● TEXTAUSSCHNITT:
==============================
Am nächsten Tag erwachen wir und von der Sonne vom Vortag ist nichts mehr zu erahnen. Es ist ziemlich kalt, einstellige Temperaturen, und als wir es endlich geschafft haben uns in der Enge des Zeltes in unsere diversen Schichten zu verpacken, kriechen wir heraus und finden uns in einer dichten Suppe aus Nebel wieder. Wir können nur einige Meter weit gucken. Dank des Nebels geht die Kälte so durch und nach nur wenigen Minuten frieren wir bis auf die Knochen. Etwas bedröppelt sitzen wir dort, zwischen den Büschen nur einen Steinwurf von der Donau entfernt und können diese nur erahnen, aber nicht sehen. Wir geben schon ein trauriges Bild ab, stellen wir fest und müssen lachen.
Nach dem Frühstück packen wir unser plädder nasses Zelt ein, hängen aber zunächst das Innenzelt aus, um es separat zu verstauen und so die Chancen zu erhöhen, heute Abend nicht in einem tropfnassen Innenzelt zu liegen. Darauf zu warten, dass hier irgendetwas trocknet, brauchen wir definitiv nicht. Wir steigen auf unsere Räder und fahren los, wobei nach nur wenigen Kilometern unser Tanz des „Was ist die richtige Kleidungswahl?“ beginnt. Immer wieder halten wir an, um etwas aus oder dann doch wieder anzuziehen. Scheinbar ist es entweder zu warm oder zu kalt. Wie unser erster Eindruck von Bulgarien ist, können wir im Grunde gar nicht sagen, da wir schlichtweg nichts erkennen können. Die Büsche und Bäume am Straßenrand sind grade so zu erkennen.
==============================
● ZEILEN DES DATENSATZES:

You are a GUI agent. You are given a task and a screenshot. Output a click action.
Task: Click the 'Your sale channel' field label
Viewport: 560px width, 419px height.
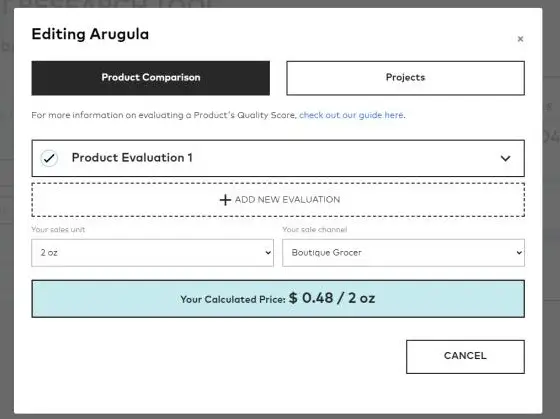[315, 229]
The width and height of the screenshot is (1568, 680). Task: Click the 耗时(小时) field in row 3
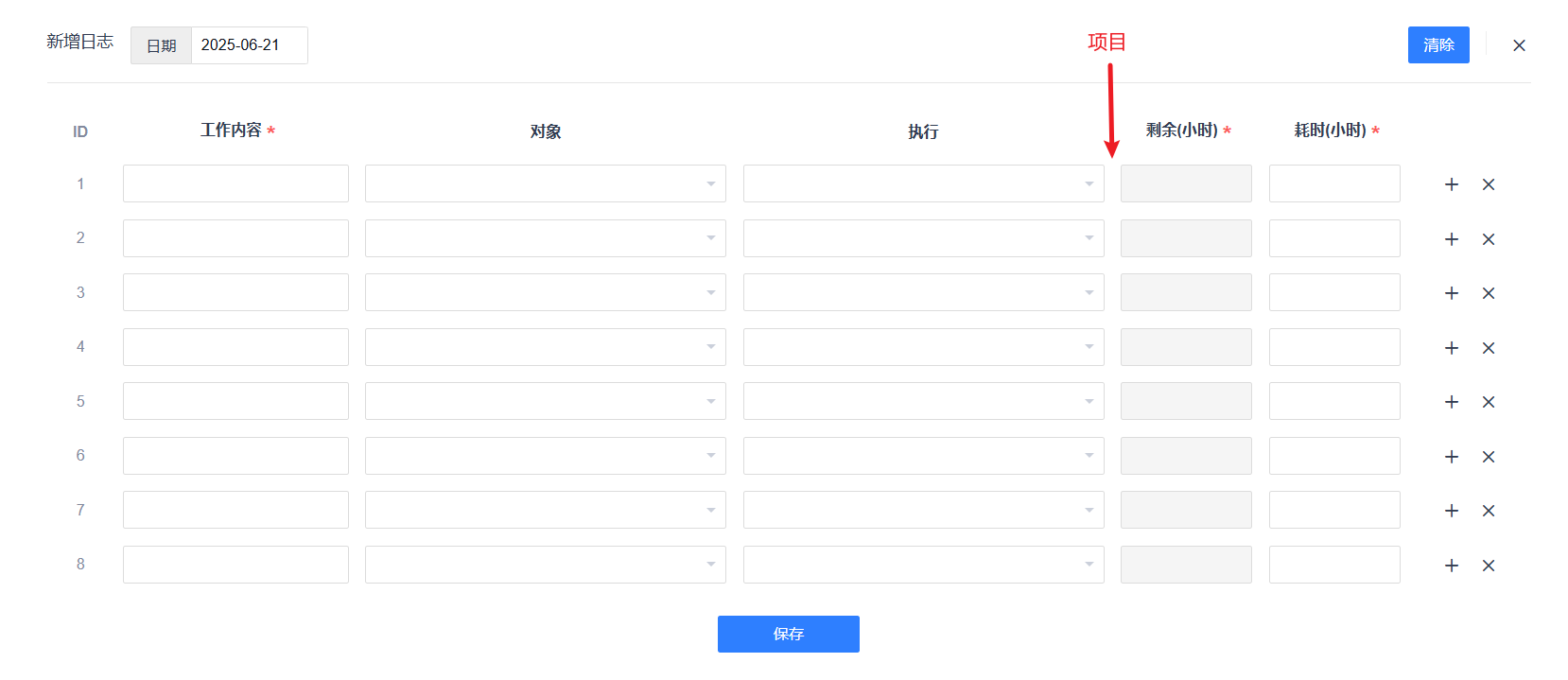coord(1334,292)
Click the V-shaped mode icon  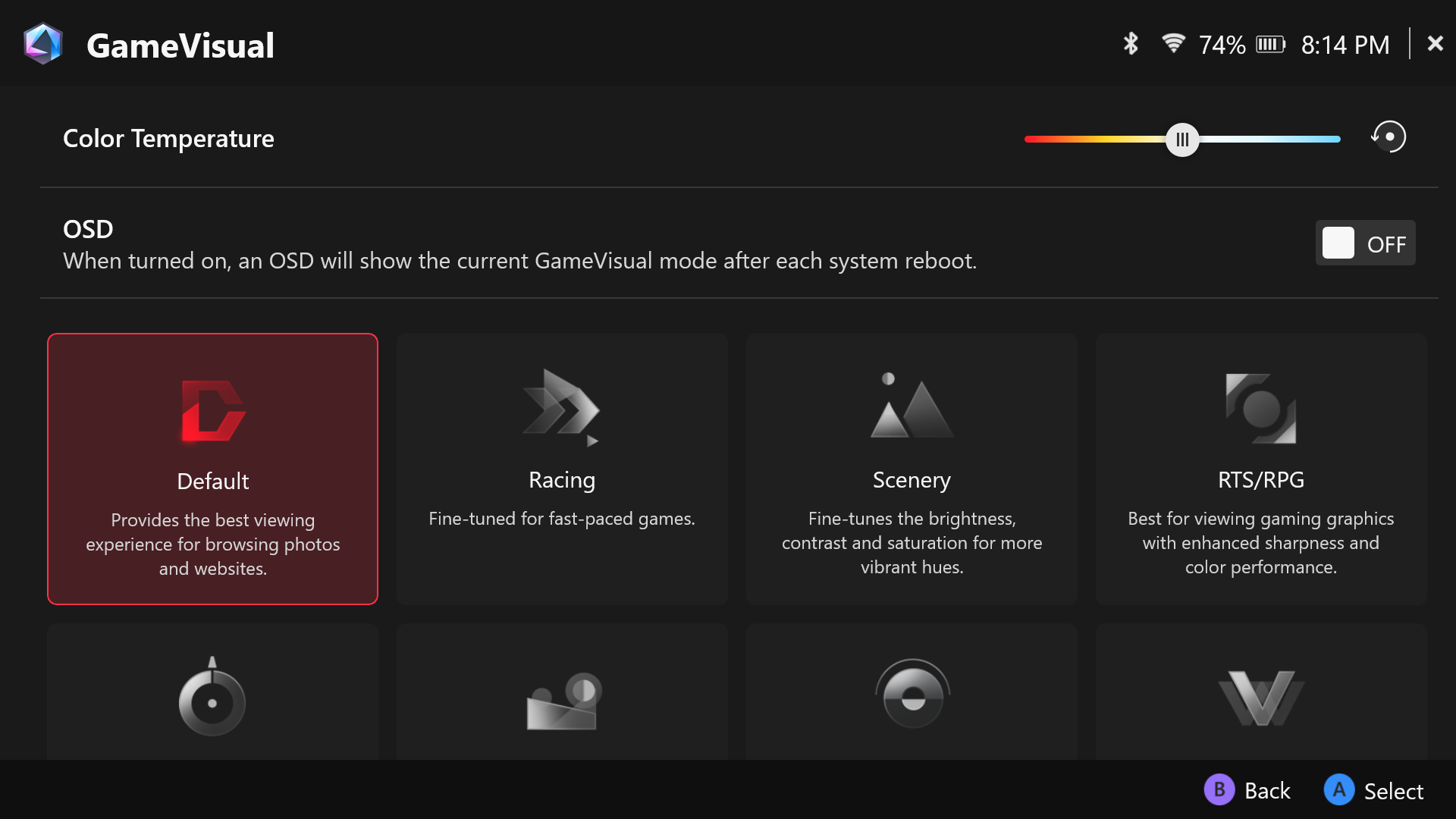1261,698
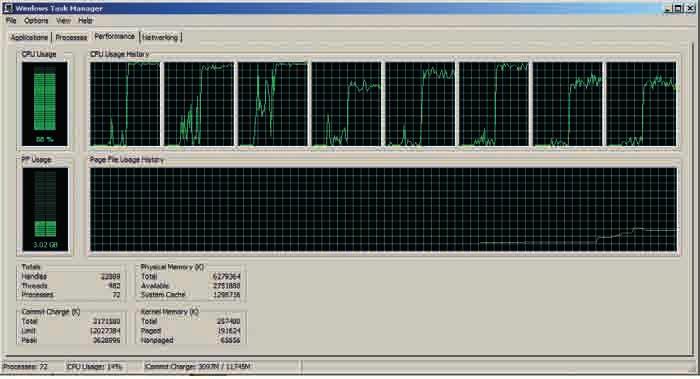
==============================
● AUFGABENSTELLUNG: Warum hängen die Reisenden im Textausschnitt das Innenzelt aus, bevor sie das nasse Zelt einpacken? Antworte in ein bis drei Sätzen. Die Zeilen des Datensatzes sind eigenständiges Material.

● GELÖSTE AUFGABE: Sie wollen das Innenzelt getrennt verstauen, um die Chancen zu erhöhen, am Abend nicht in einem tropfnassen Innenzelt zu liegen. Darauf zu warten, dass etwas trocknet, halten sie für unnötig.